- Data in this exercise:
Content starts
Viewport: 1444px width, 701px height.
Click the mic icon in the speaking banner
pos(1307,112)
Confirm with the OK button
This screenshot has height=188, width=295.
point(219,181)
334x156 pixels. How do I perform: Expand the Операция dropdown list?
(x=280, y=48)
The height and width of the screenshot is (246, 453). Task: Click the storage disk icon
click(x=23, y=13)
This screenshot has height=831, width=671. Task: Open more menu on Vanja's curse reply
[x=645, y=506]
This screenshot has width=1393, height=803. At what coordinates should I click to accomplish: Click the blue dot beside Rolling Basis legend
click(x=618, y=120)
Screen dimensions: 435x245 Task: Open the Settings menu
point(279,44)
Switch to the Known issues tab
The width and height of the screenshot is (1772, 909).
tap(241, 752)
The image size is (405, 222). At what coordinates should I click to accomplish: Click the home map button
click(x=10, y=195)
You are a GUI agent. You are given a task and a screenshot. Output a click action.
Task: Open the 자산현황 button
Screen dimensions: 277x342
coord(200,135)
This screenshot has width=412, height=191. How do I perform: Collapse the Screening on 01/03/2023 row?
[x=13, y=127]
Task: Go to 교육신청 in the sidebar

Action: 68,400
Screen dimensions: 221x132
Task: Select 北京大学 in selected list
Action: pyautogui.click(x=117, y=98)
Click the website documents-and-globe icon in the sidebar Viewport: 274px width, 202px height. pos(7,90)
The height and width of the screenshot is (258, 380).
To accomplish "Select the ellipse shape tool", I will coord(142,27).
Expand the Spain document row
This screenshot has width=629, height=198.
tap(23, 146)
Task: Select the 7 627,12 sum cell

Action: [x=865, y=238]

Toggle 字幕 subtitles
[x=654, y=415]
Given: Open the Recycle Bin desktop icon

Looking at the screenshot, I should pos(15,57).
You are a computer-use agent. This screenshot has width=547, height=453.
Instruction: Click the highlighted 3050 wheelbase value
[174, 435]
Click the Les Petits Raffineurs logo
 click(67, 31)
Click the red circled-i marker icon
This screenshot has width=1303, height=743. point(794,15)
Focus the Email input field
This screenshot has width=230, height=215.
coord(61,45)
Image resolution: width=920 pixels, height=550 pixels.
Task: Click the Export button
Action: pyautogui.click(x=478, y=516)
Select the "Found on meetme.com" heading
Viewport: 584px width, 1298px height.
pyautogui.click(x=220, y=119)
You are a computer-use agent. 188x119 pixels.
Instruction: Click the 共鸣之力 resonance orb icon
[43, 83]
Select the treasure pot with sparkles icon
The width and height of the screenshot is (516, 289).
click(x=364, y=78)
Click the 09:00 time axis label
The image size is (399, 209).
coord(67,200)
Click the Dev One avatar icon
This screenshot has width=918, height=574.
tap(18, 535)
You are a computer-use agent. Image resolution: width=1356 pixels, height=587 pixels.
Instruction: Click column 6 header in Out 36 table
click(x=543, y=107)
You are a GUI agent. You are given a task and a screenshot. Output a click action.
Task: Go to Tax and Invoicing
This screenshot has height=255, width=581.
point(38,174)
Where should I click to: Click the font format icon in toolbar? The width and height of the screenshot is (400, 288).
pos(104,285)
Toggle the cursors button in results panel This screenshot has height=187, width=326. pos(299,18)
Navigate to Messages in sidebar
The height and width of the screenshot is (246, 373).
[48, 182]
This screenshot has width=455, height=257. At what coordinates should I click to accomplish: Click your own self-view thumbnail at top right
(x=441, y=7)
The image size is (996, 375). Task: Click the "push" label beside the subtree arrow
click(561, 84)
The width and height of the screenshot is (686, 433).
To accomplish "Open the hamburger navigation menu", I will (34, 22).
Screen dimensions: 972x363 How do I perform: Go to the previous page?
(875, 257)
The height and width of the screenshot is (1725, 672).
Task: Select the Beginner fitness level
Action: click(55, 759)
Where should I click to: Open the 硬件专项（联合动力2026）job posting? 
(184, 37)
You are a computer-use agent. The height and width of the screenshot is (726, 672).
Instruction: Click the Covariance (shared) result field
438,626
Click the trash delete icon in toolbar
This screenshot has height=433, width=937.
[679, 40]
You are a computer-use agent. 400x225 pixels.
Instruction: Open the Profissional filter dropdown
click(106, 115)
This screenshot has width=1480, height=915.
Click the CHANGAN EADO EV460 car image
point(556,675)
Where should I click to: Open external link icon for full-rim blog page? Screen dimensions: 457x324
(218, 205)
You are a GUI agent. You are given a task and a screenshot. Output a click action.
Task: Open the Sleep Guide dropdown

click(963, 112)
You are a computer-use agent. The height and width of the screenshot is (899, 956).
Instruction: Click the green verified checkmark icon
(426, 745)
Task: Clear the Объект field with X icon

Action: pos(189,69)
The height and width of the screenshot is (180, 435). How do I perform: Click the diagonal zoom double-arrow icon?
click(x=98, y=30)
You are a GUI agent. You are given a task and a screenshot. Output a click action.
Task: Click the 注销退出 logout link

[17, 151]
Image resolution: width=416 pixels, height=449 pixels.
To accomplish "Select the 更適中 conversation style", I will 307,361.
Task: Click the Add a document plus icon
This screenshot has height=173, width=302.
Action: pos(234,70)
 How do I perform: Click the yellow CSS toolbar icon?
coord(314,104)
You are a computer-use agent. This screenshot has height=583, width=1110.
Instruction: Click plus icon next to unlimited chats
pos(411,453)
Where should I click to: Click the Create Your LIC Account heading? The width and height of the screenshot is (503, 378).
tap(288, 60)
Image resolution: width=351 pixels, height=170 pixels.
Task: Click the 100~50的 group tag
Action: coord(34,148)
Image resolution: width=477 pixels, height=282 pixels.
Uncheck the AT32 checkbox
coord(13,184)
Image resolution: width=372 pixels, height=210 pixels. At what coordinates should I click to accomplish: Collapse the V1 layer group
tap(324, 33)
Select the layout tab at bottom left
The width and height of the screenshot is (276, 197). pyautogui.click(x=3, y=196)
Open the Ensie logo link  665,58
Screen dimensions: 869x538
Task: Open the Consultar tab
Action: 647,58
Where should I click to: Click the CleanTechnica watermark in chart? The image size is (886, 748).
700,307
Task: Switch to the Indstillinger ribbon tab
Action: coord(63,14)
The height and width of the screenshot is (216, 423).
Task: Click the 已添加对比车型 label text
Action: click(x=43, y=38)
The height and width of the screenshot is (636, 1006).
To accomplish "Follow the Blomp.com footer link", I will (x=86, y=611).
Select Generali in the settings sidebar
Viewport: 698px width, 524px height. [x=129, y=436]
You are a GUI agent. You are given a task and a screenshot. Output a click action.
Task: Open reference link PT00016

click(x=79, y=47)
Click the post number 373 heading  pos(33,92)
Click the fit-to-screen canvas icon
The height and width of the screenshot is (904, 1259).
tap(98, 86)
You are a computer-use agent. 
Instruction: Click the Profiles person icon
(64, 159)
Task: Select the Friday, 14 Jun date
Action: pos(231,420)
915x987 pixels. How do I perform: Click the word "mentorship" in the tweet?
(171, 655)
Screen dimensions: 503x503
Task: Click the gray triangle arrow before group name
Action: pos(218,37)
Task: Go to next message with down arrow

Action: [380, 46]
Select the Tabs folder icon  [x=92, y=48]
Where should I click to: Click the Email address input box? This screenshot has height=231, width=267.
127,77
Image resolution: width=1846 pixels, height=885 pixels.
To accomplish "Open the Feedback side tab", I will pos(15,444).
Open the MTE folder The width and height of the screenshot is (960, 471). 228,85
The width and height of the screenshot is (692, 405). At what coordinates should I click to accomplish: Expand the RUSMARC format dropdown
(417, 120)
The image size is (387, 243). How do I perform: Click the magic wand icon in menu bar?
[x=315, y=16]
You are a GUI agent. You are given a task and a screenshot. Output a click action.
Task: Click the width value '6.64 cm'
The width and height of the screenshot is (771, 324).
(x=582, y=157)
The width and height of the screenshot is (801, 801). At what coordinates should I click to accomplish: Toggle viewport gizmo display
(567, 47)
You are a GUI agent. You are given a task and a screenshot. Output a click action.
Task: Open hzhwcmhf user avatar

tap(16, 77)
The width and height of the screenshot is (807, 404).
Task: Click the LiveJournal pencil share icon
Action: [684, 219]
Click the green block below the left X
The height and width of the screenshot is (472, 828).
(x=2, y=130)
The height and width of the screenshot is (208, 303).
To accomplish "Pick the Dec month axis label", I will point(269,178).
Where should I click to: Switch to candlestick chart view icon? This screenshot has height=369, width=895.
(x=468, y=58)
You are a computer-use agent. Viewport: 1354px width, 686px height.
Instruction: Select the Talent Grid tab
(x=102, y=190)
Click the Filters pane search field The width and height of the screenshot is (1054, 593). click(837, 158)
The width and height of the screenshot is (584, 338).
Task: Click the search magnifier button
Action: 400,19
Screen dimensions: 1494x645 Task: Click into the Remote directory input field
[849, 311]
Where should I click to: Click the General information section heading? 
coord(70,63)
Content ends
- Exercise instructions: Starting at the line that contains "Instruction: Select the Talent Grid tab", copy each line exactly through the end of the listing above. Include that first line and the last one, and add nothing.

- Solution to the problem:
Instruction: Select the Talent Grid tab
(x=102, y=190)
Click the Filters pane search field The width and height of the screenshot is (1054, 593). click(837, 158)
The width and height of the screenshot is (584, 338).
Task: Click the search magnifier button
Action: 400,19
Screen dimensions: 1494x645 Task: Click into the Remote directory input field
[849, 311]
Where should I click to: Click the General information section heading? 
coord(70,63)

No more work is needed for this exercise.